Set out word for word the line that contains "Task: Click the Save button" and each line after it, through the end of the data below, but exclude the pictures.

== Stored items ==
────────
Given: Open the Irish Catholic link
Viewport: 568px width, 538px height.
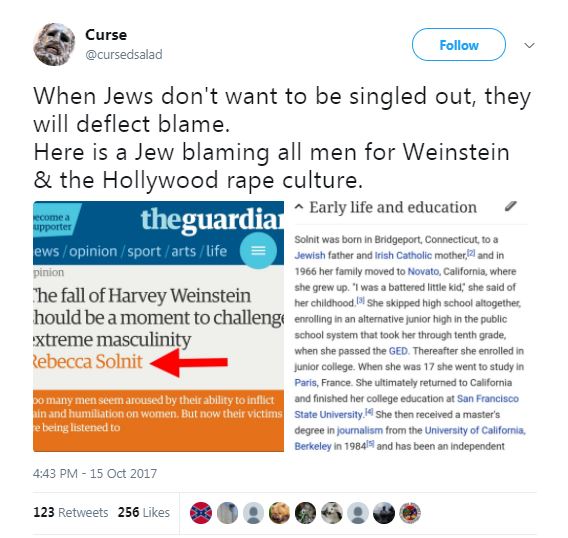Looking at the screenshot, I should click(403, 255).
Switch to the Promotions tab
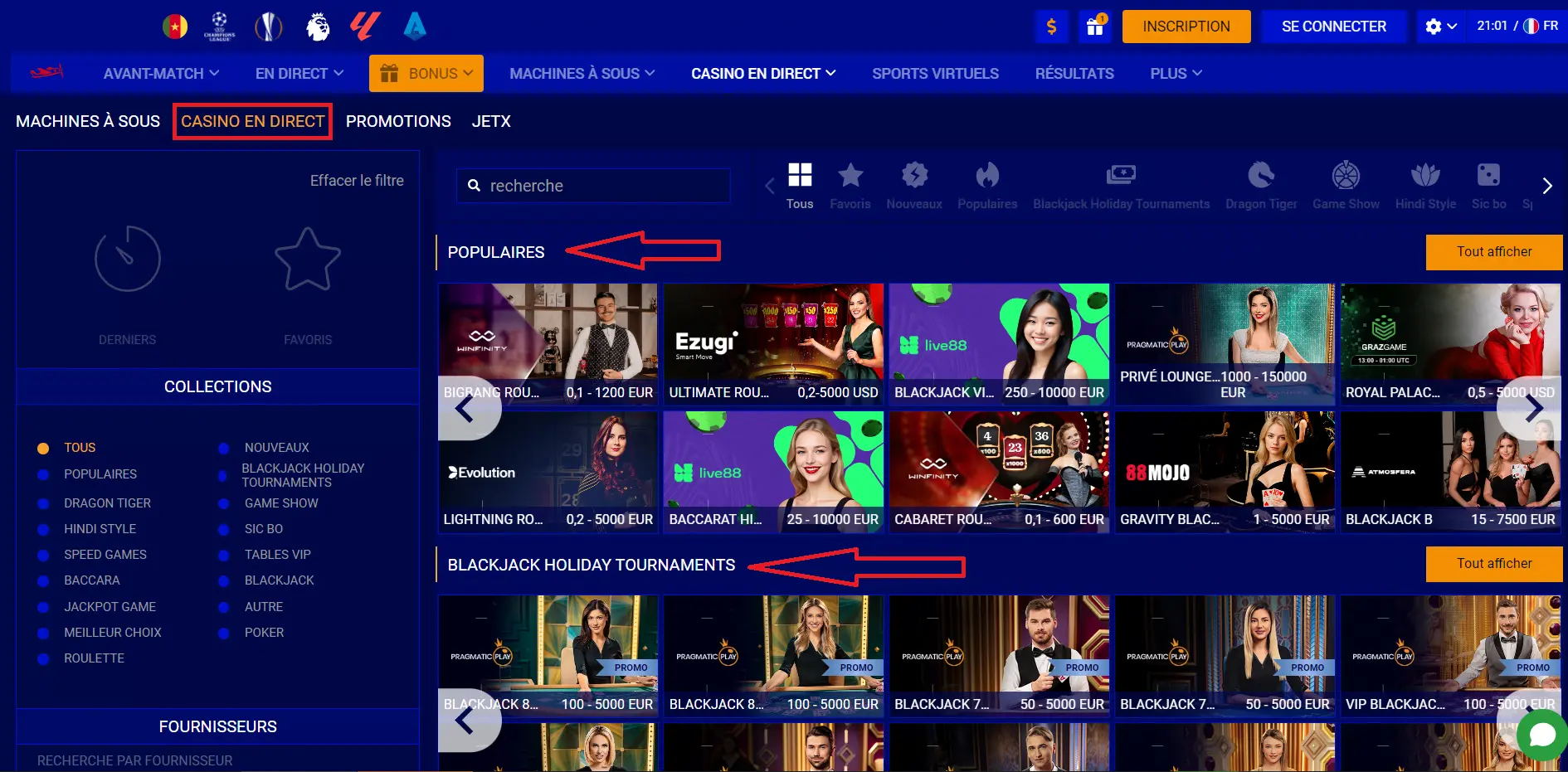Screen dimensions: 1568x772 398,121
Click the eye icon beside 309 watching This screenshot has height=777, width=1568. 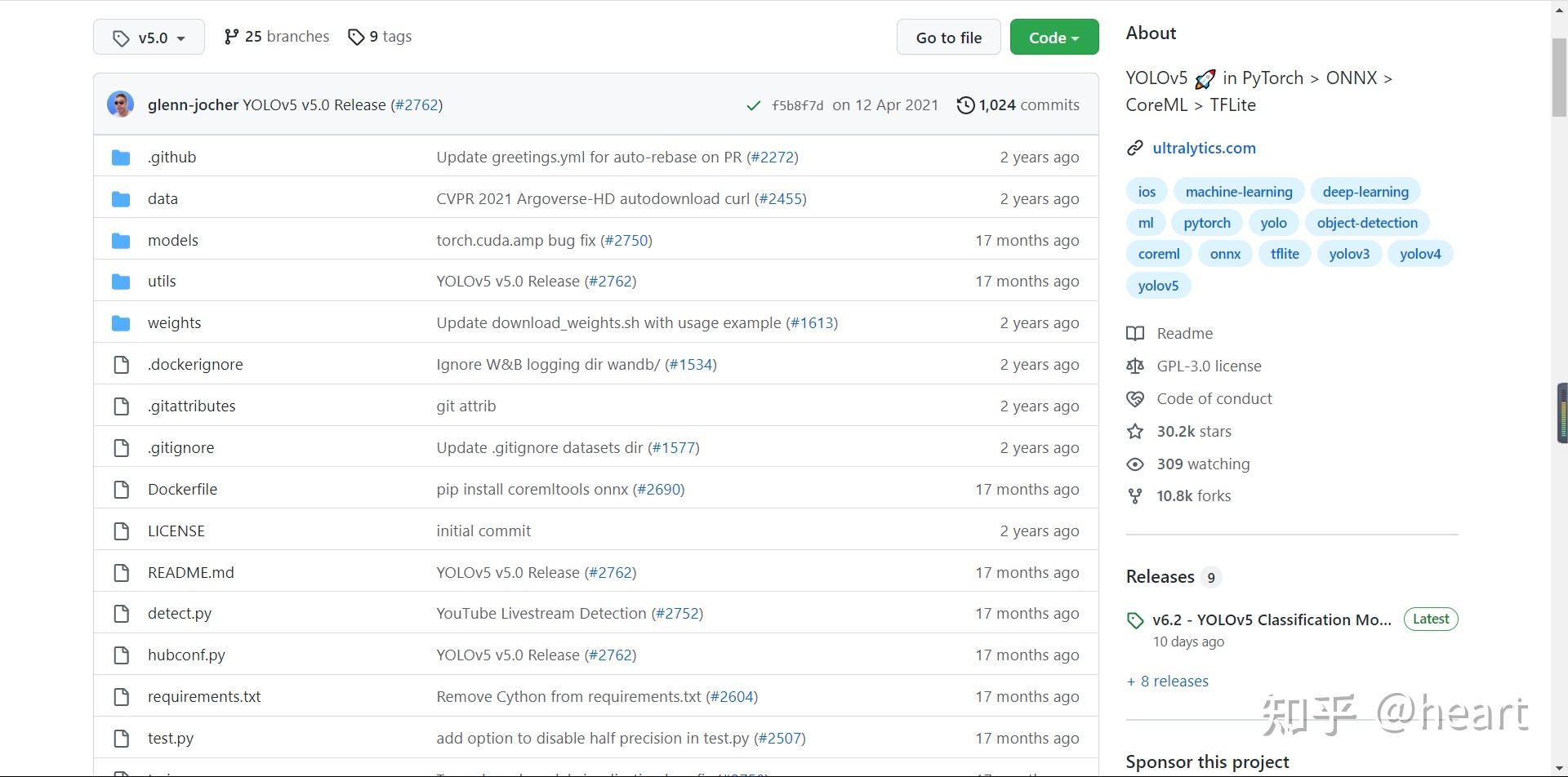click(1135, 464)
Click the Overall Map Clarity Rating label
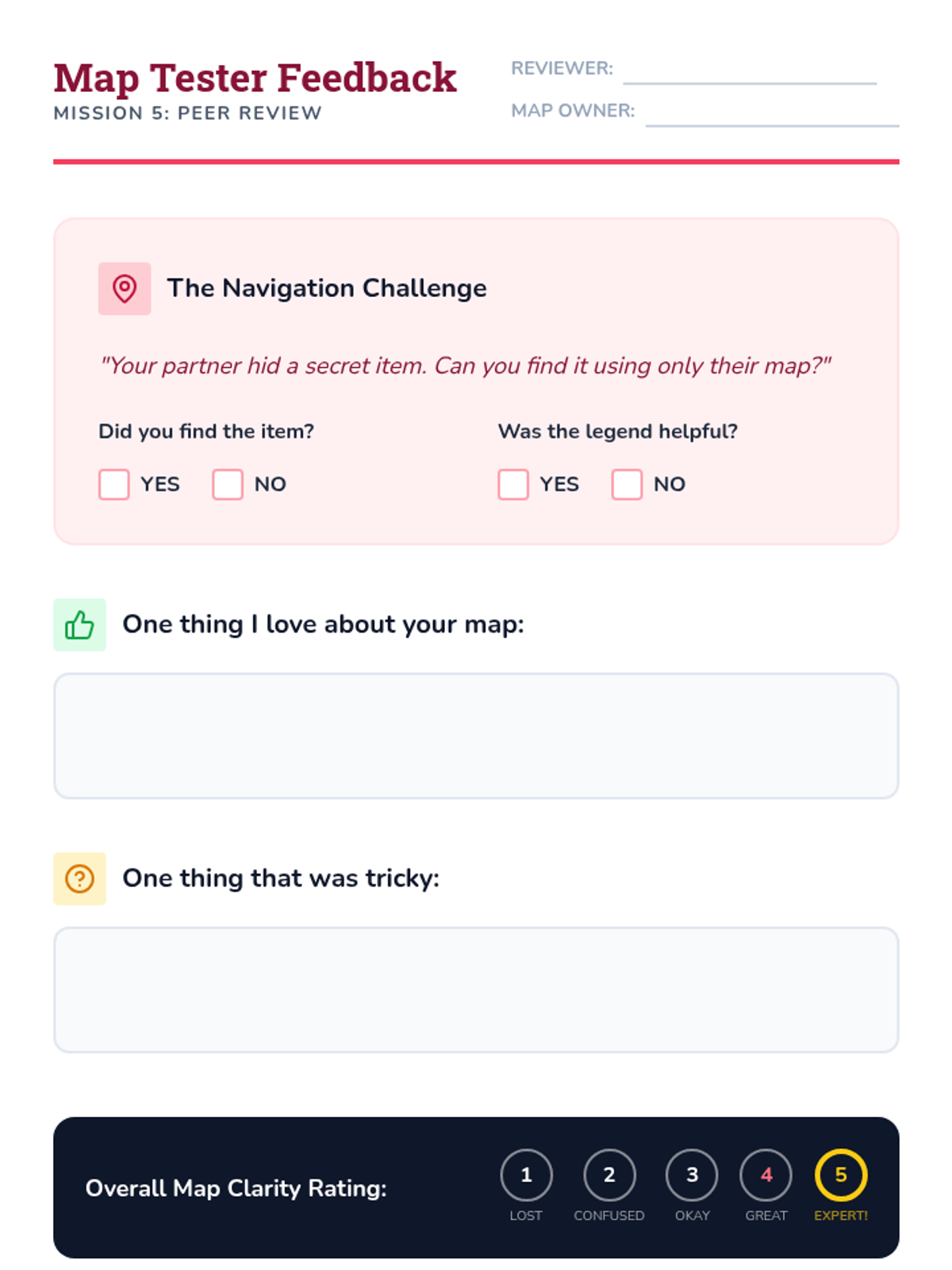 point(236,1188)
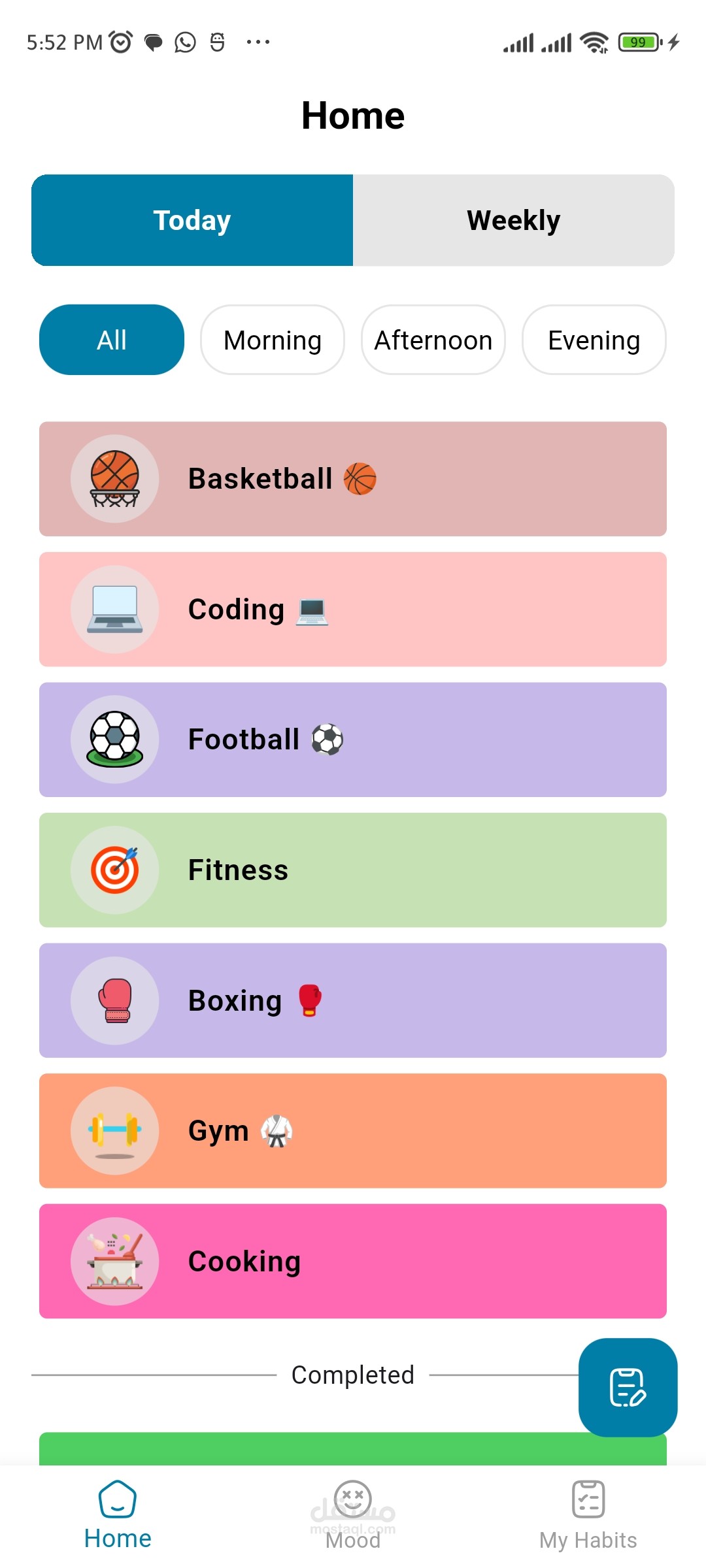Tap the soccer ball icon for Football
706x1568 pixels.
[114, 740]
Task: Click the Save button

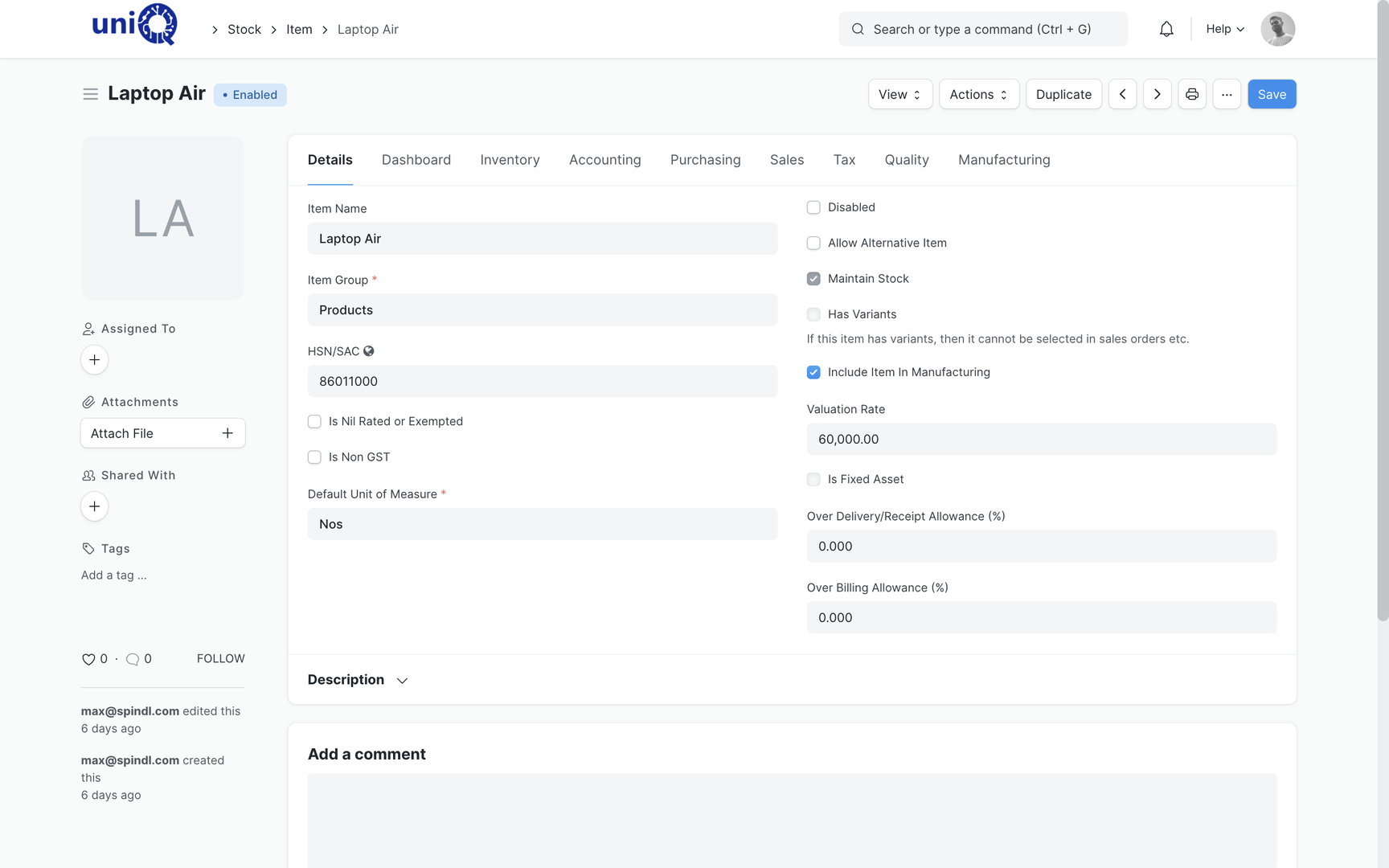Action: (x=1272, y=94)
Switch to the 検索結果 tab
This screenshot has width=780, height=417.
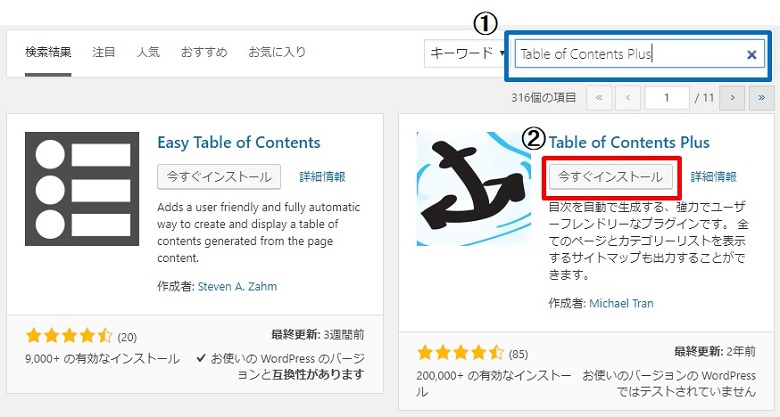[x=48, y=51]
────────
== Solution ==
Task: Click the Save button

Action: (x=1272, y=94)
Switch to the 検索結果 tab
This screenshot has width=780, height=417.
[x=48, y=51]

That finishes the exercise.